First of all, is Sarandon voting for Nader this time around? I wonder.

But more than that: In recent months, I came to the conclusion that we had to just get out of Iraq. Now, I'm not so sure. It's the simplistic view, the immoral view. For one thing, you don't just destroy a country (whether for valid or invalid reasons) and then go, oops! We made a mistake, and leave it to them to put their country back together. We owe it to the Iraqi people, as a matter of p.r., and as a matter of conscience, to put back together what we have destroyed. Beyond that, we can't now allow factions even more dangerous than Saddam to take over that country. That would be devastating to Iraq, devastating to the Middle East, and devastating to us and the rest of the world. I haven't heard what Gore says we should do in Iraq now, and I wonder . . . does he support staying until we've made this mess right, or does he support leaving before the job is done? I'd be curious, and I'd tend to trust his judgment.

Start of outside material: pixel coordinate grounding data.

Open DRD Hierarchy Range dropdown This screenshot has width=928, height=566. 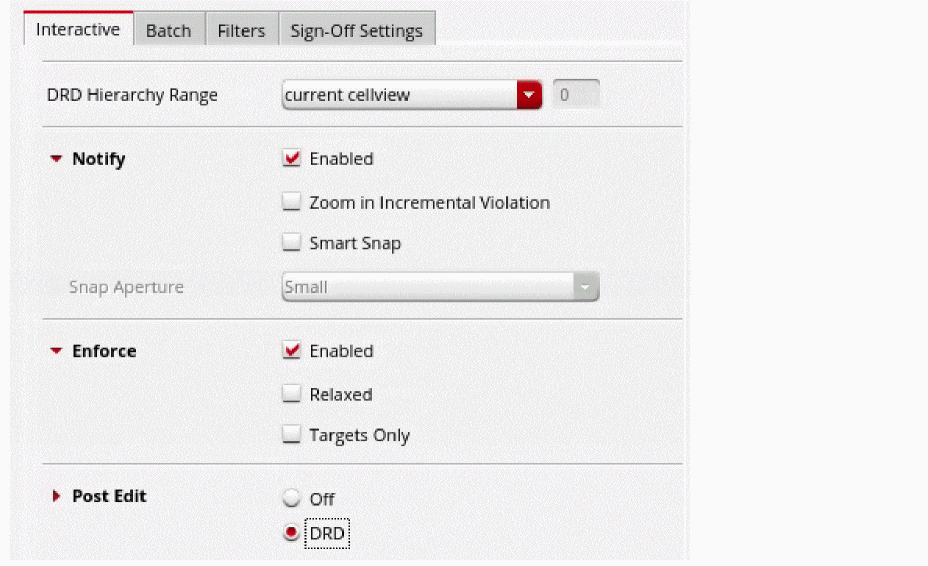point(400,95)
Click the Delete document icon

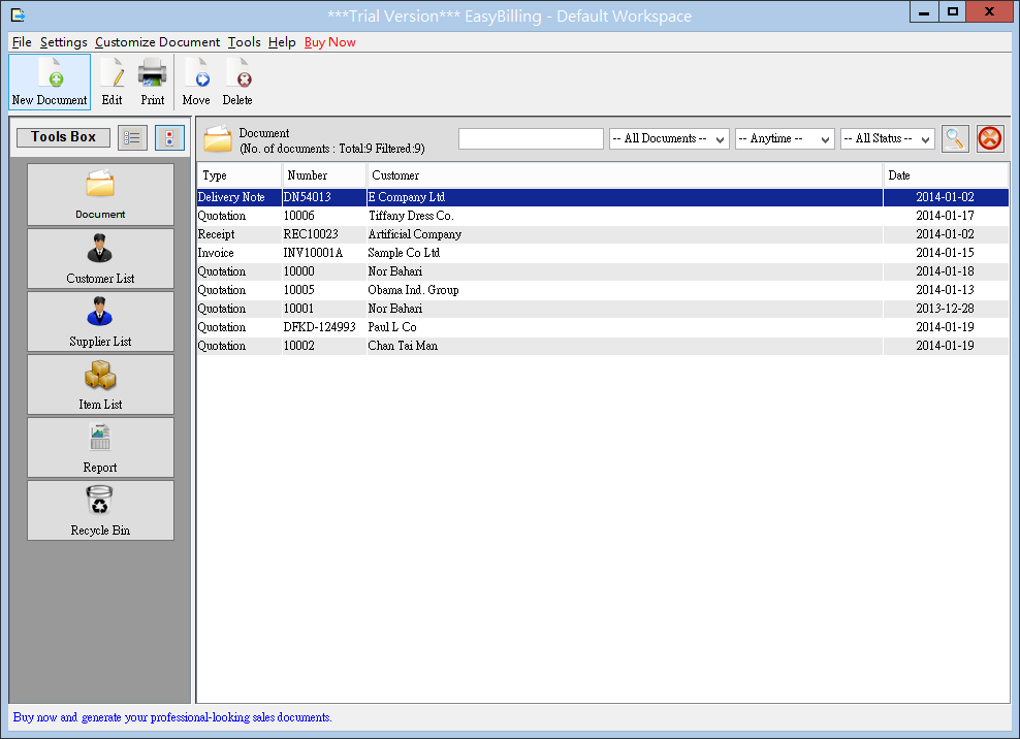pos(237,80)
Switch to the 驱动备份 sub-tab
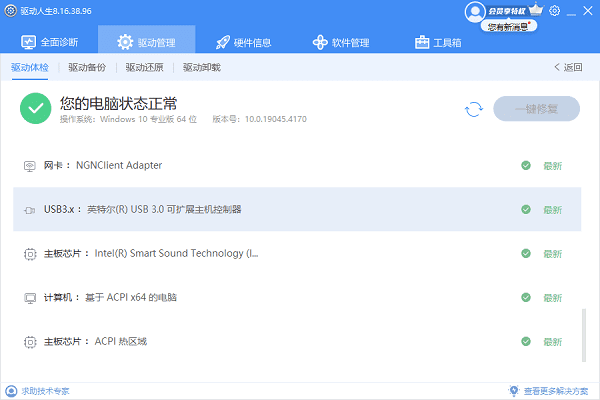The image size is (600, 400). [x=86, y=68]
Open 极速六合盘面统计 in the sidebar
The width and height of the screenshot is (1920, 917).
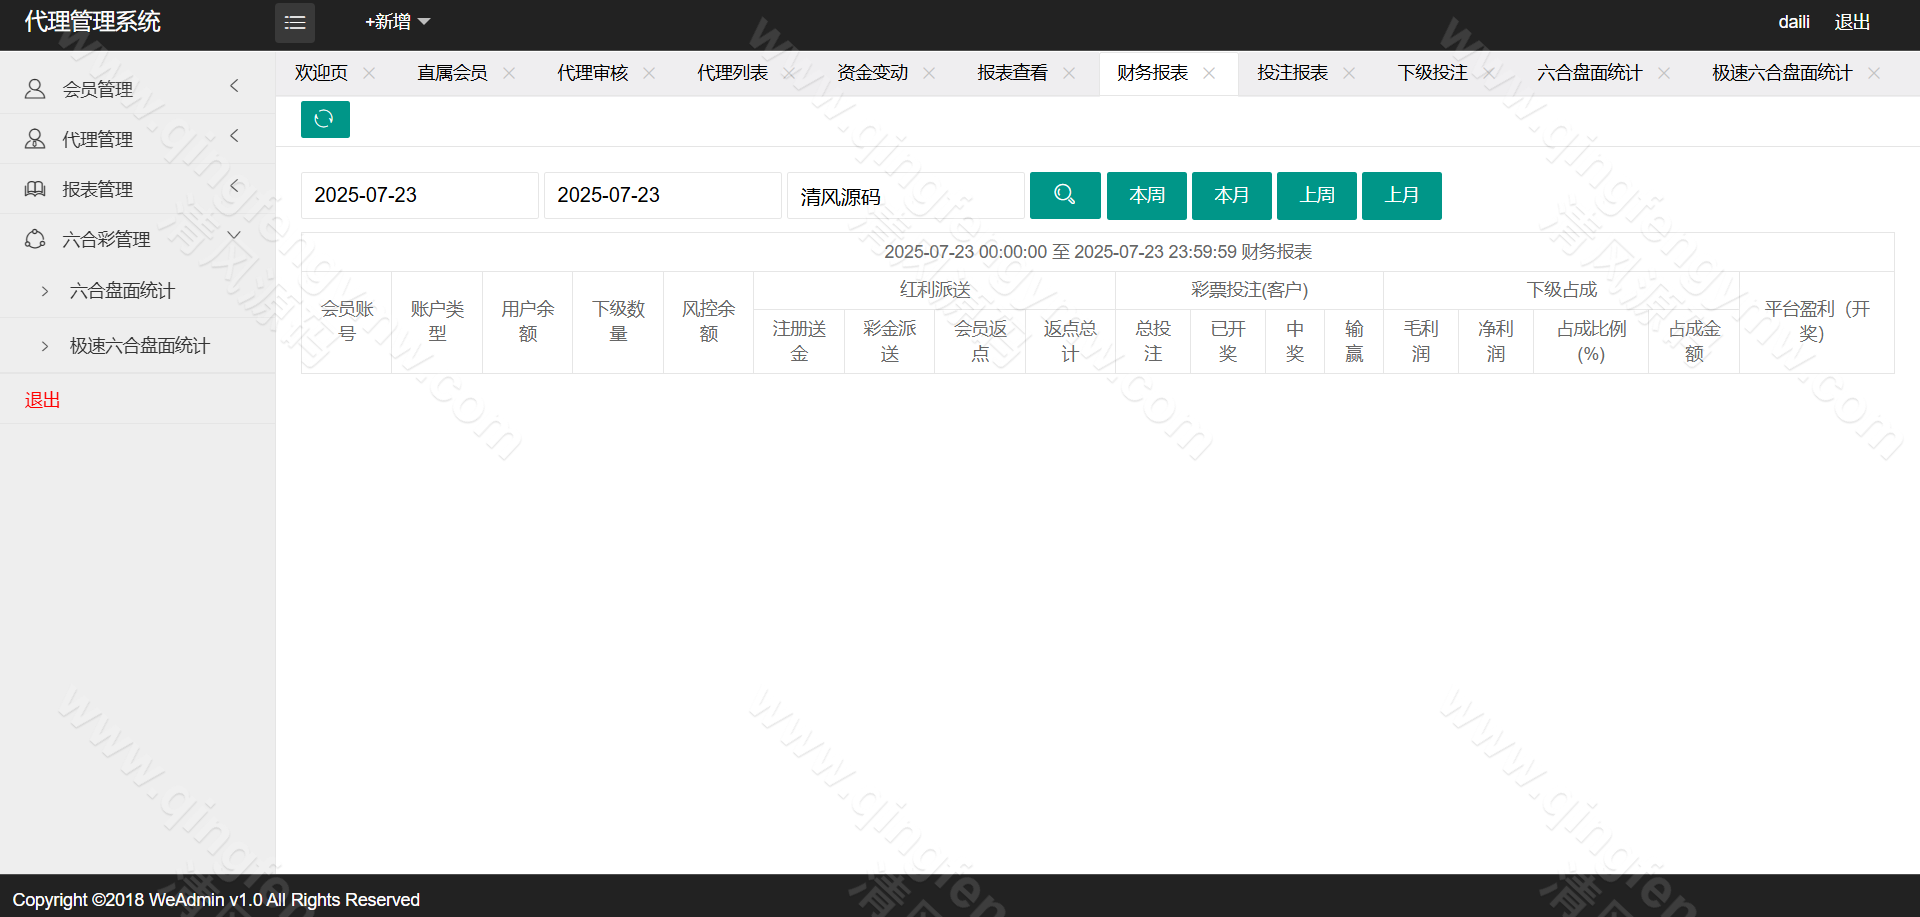[x=139, y=346]
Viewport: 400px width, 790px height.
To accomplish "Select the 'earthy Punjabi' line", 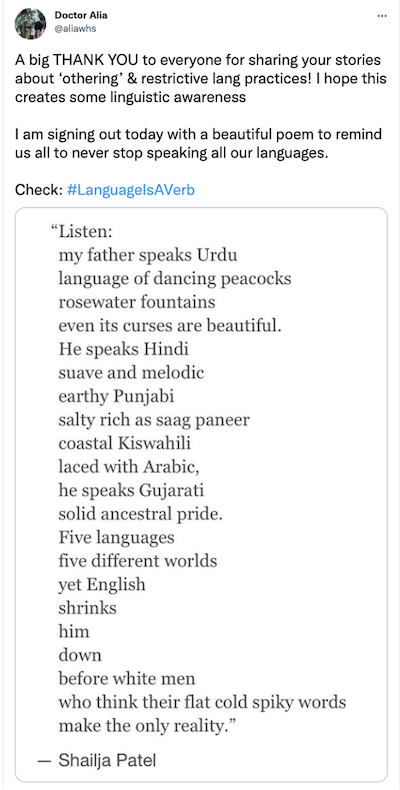I will [116, 397].
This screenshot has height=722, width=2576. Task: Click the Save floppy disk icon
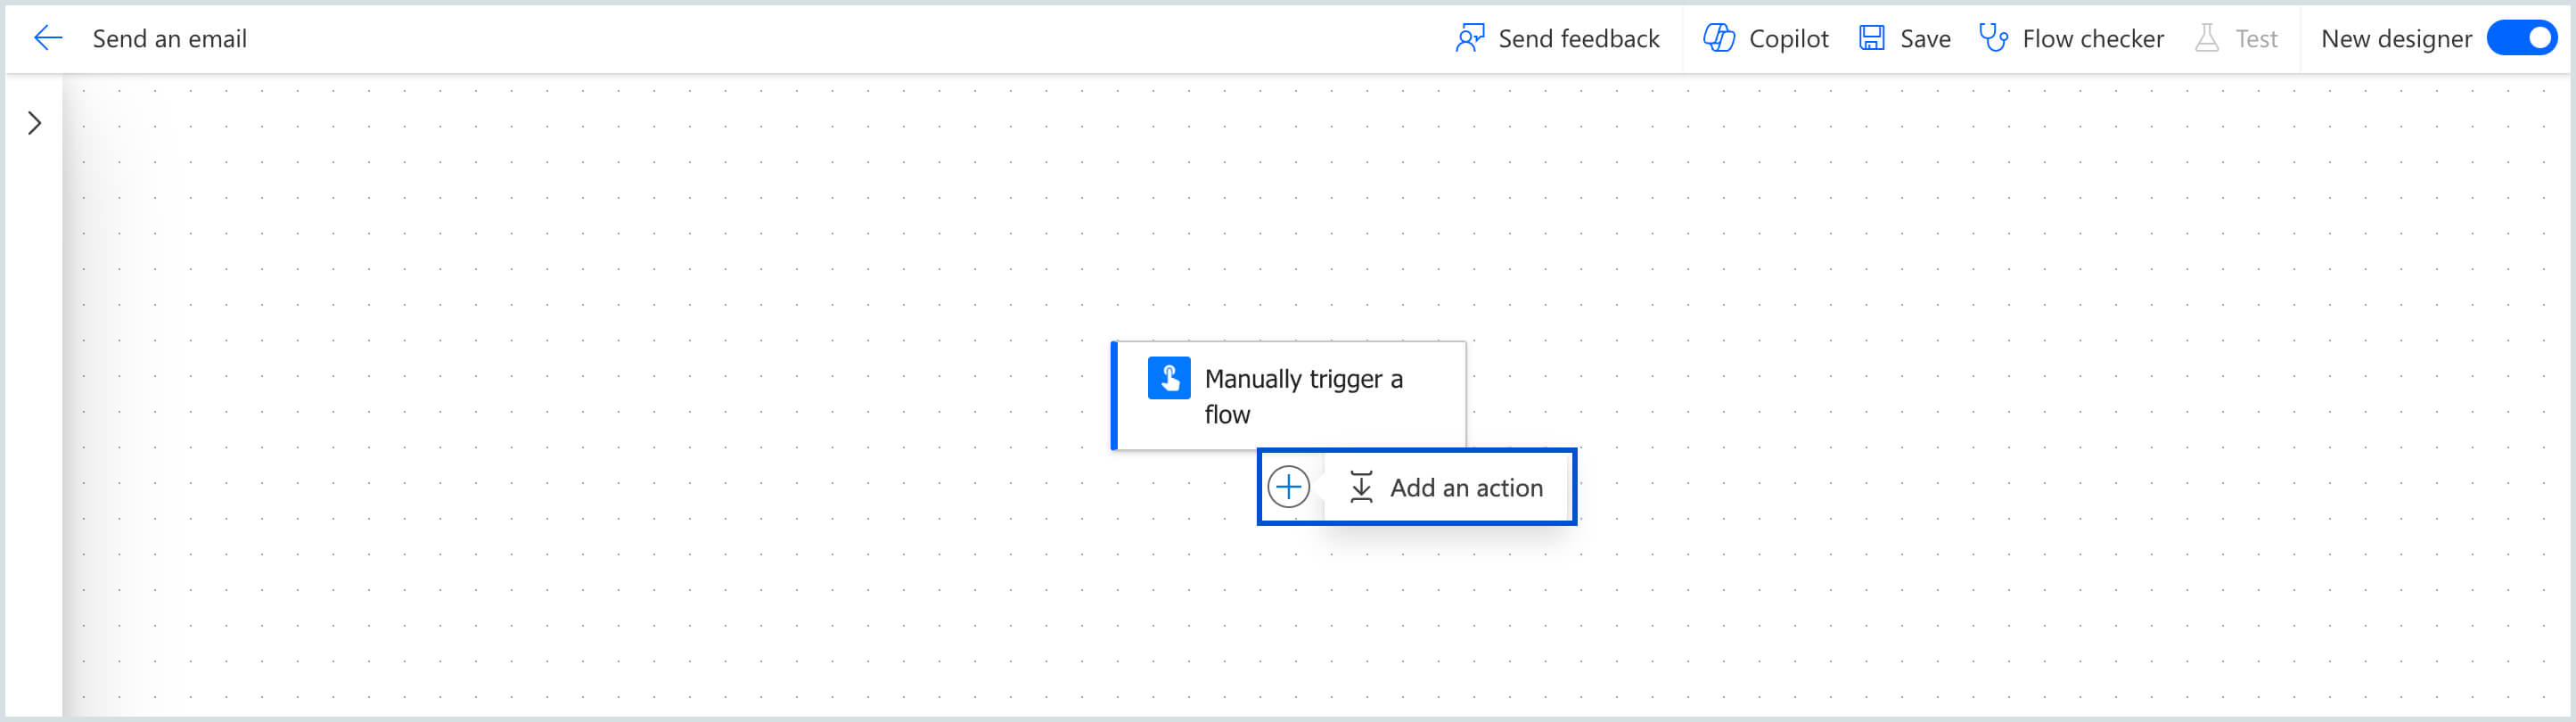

So, as much as I want peace, I won't be signing Sarandon's letter to Bush. I also think Kerry was skating on thin ice tonight when he made the comments about not being a president who would mislead us into war. I believe it's true that he wouldn't send troops into battle unless it was necessary. But he's accusing Bush of using faulty intelligence to send us to war, and Kerry himself has said that he, too, believed that intelligence. He has yet to address this issue in a satisfactory way, IMO. People who live in glass houses shouldn't throw stones.

LeftistIndependent - July 30, 2004 04:33 AM (GMT)
The convention did get boring at times. The speakers (minus Kerry/Edwards) that truly had something to say (Gore, Clinton, Biden, Kennedy, Carter,Obama) did a decent job. Most of the other people in between just blabbed on using the same campaign rhetoric.